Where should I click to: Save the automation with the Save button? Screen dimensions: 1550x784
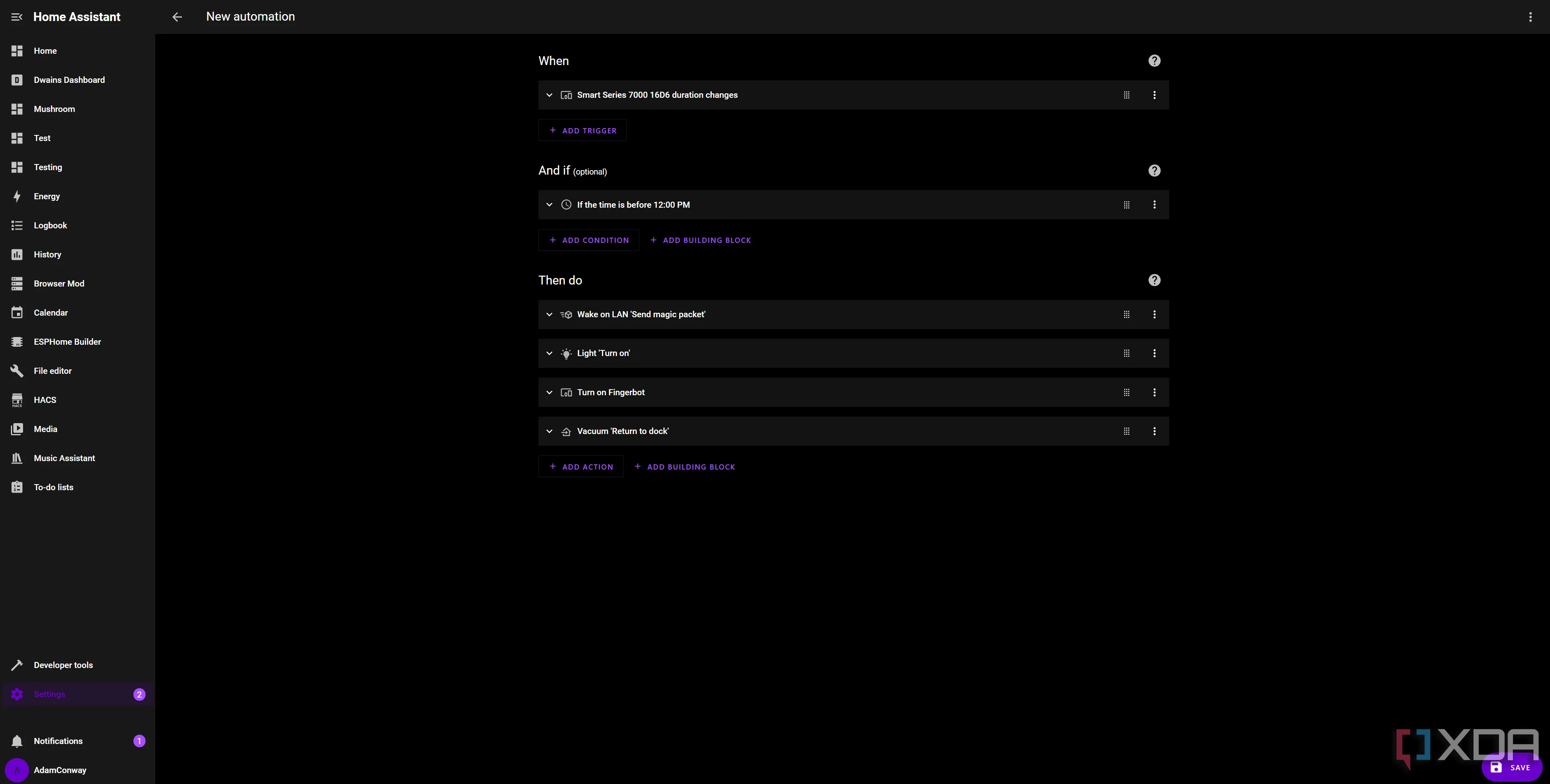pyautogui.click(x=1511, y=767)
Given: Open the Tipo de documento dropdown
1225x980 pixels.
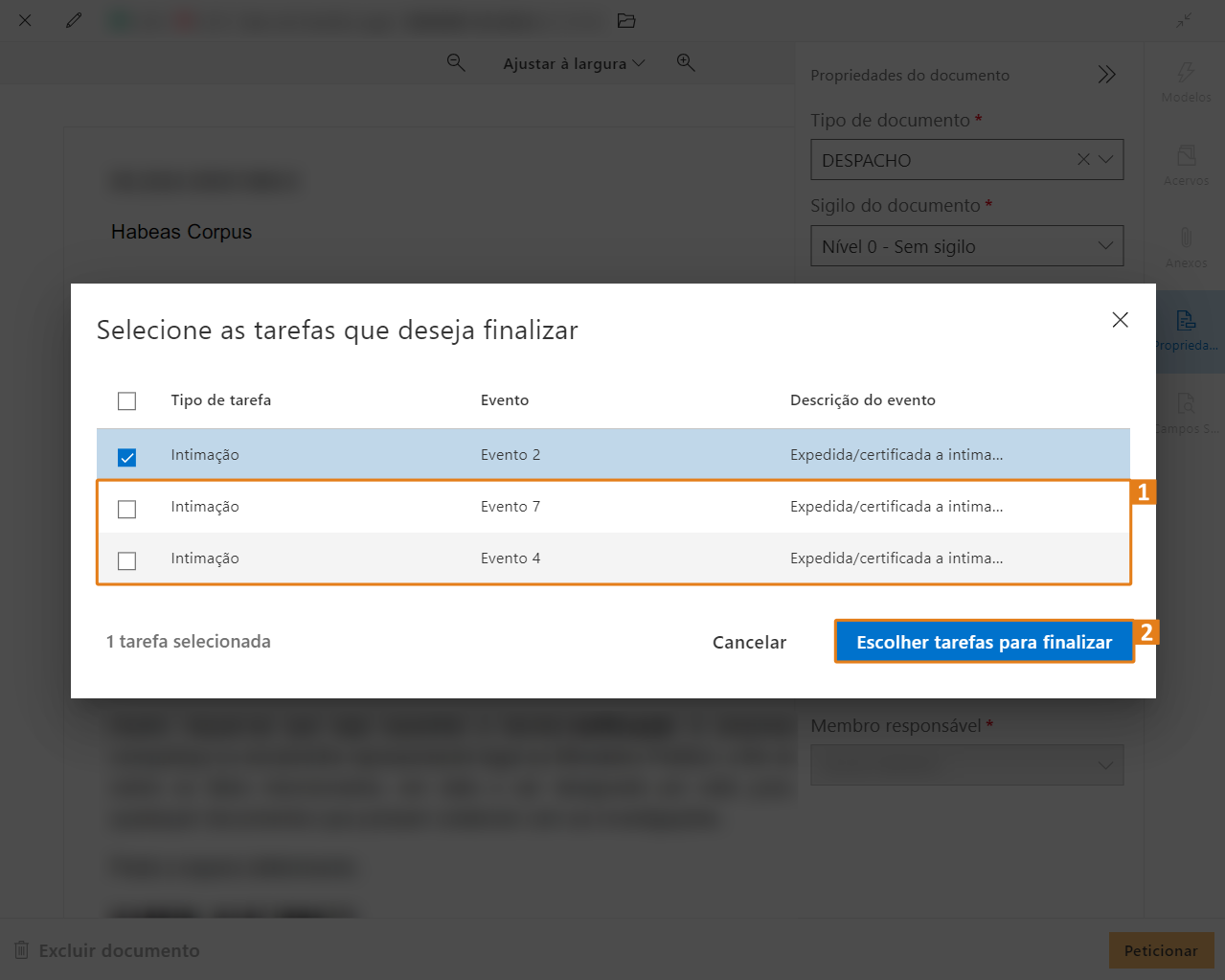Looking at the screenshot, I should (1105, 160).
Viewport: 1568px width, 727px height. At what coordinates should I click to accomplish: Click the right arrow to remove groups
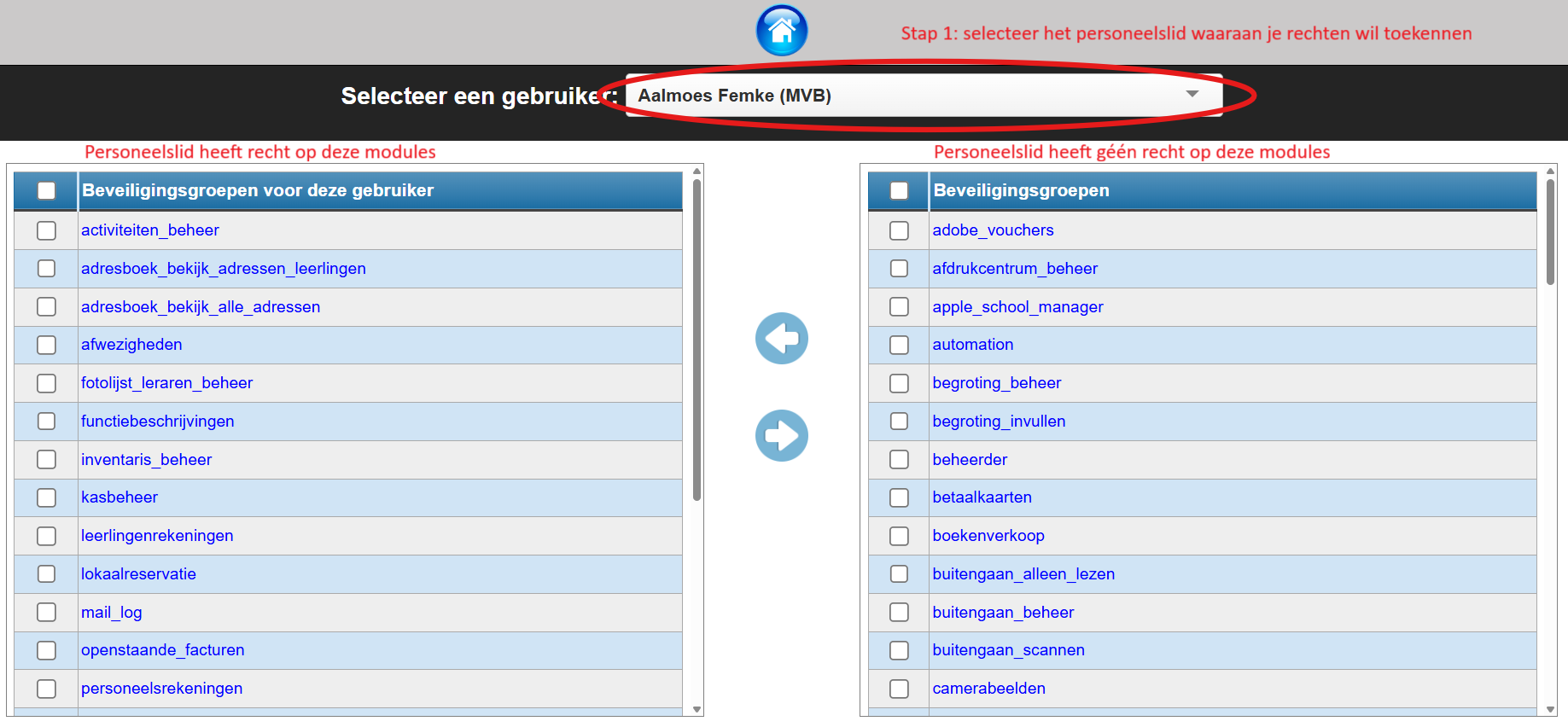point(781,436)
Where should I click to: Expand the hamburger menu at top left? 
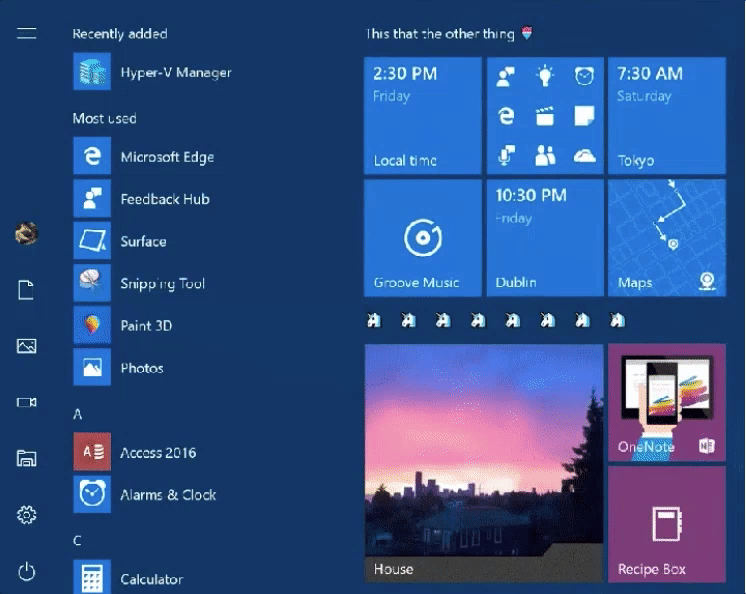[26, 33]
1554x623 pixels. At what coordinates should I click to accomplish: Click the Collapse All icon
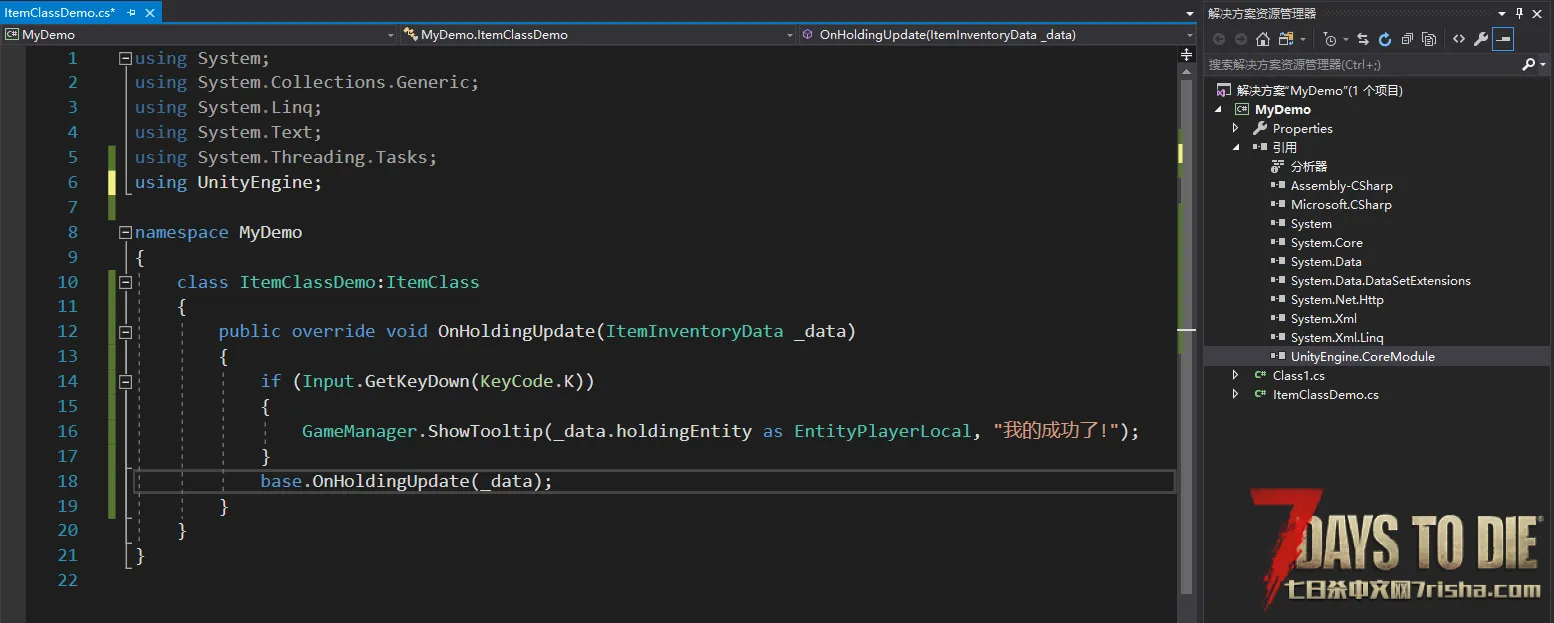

## What to work on
Your reply should consist solely of the lines from the line containing "Given: Open the Tipo de documento dropdown" through the last line of the listing, unchanged and free of pictures.

## Answer
Given: Open the Tipo de documento dropdown
1225x980 pixels.
Looking at the screenshot, I should (1105, 160).
Viewport: 1568px width, 727px height. At what coordinates should I click to accomplish: Click the right arrow to remove groups
point(781,436)
Where should I click to: Expand the hamburger menu at top left? 
[26, 33]
1554x623 pixels. At what coordinates should I click to accomplish: Click the Collapse All icon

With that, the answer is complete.